Exploring the Imperial Connections of “Humanitarianism” | Arup Kumar Sen

Thursday 17 February 2022, by Arup Kumar Sen


In his recent polemical text titled ‘Reflections on Violence, Law and Humanitarianism”, carried in Critical Inquiry (Vol. 41, No. 2, 2015), the eminent anthropologist, Talal Asad has probed the genealogy of “humanitarianism” and located its embeddedness in the discourse of imperialism: “As word, concept, and practice, humanitarianism emerged in the nineteenth century with the consolidation of European nation states, the expansion of European colonial empires and the global development of capitalism...The European drive to expand, by conquest, into areas where non-Europeans lived, and the latter’s consequent subjection, should not therefore be seen as a simple failure to fulfill the Enlightenment promise of universal equality. The idea of difference is built into the concept of the human”. (ibid.)

Asad has also explored the historical trajectory of “humanitarian” violence of European imperialism in the 19th century:

The places that most interested West European humanitarians in the nineteenth century were in the weakening Ottoman Empire. The massacres that occurred in European controlled territories — in the Belgian Congo, for example, in German South-West Africa, in the United States, in the Philippines, or in Algeria — did not call for “international” protection. But to regard this difference as a simple matter of double standards is to fail to see fully its ideological underpinning. The justifications of such violence were of course multiple, but the motive always included self-defense of humanity in the widest sense. (ibid.)

» **Task statement**
Reproduce, word for word, the section of the humanitarianism essay that opens with the words "Asad has also" and closes with "widest sense. (ibid.)".

» **Provided data**

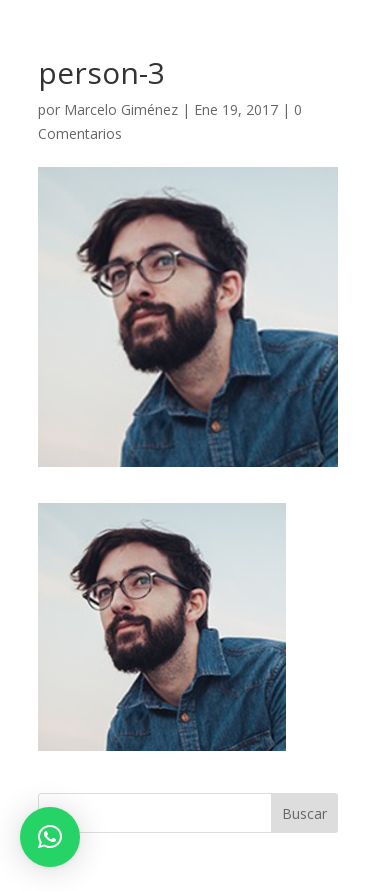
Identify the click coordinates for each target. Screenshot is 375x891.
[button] (50, 837)
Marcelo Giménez (121, 109)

» **Correct answer**
Asad has also explored the historical trajectory of “humanitarian” violence of European imperialism in the 19th century:

The places that most interested West European humanitarians in the nineteenth century were in the weakening Ottoman Empire. The massacres that occurred in European controlled territories — in the Belgian Congo, for example, in German South-West Africa, in the United States, in the Philippines, or in Algeria — did not call for “international” protection. But to regard this difference as a simple matter of double standards is to fail to see fully its ideological underpinning. The justifications of such violence were of course multiple, but the motive always included self-defense of humanity in the widest sense. (ibid.)